Der Nationalrat hat mit einer überzeugenden Mehrheit die Vier-Jahres-Rahmenkredite für die Internationale Zusammenarbeitbewilligt. Die Beschlüsse bedeuten eine Aufstockung der Mittel für Entwicklungszusammenarbeit (EZA)auf 0,5 Prozent des BIP und einen Etappensieg für die SP.
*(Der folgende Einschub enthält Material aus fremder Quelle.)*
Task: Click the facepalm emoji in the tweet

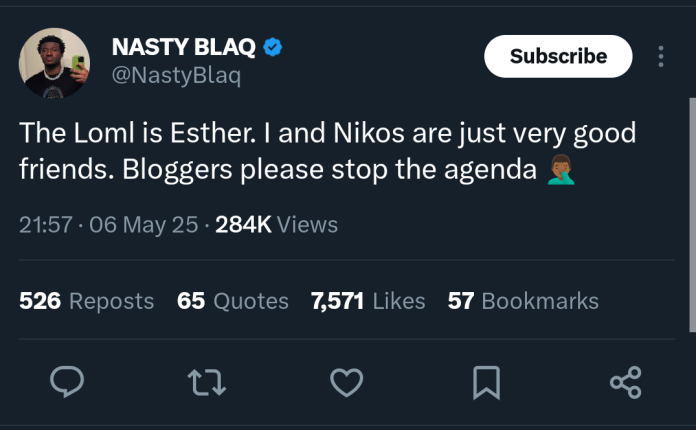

Die Bundesverfassung verpflichtet die Schweiz, internationale Solidarität zu praktizieren. Sie nennt auch die Ziele und setzt die Massstäbe, mit denen die Resultate gemessen werden können. Wirkung wird dann erzielt, wenn die Armut reduziert, die Demokratie gefördert, die Menschenrechte gestärkt oder sozialer Friede gestiftet werden. Der Frage, ob es tatsächlich positive Entwicklungen gebe, sind Dutzende von Evaluationen und Studien nachgegangen. Die Antwort ist klar: Ja, richtig angelegte Entwicklungszusammenarbeit wie sie die Schweiz leistet, verbessert die Lebensverhältnisse im Einsatzgebiet. Es gibt Millionen von Menschen in Afrika, Lateinamerika oder Asien, die dank schweizerischer EZA Zugang zu sauberem Trinkwasser und Schulbildung haben. Es gibt Millionen von Menschen, die dank schweizerischer EZA ein Dach über dem Kopf und eine minimale medizinische Grundversorgung haben. Es gibt Millionen von Menschen, die dank schweizerischer EZA Arbeit und demokratische Mitbestimmungsrechte haben.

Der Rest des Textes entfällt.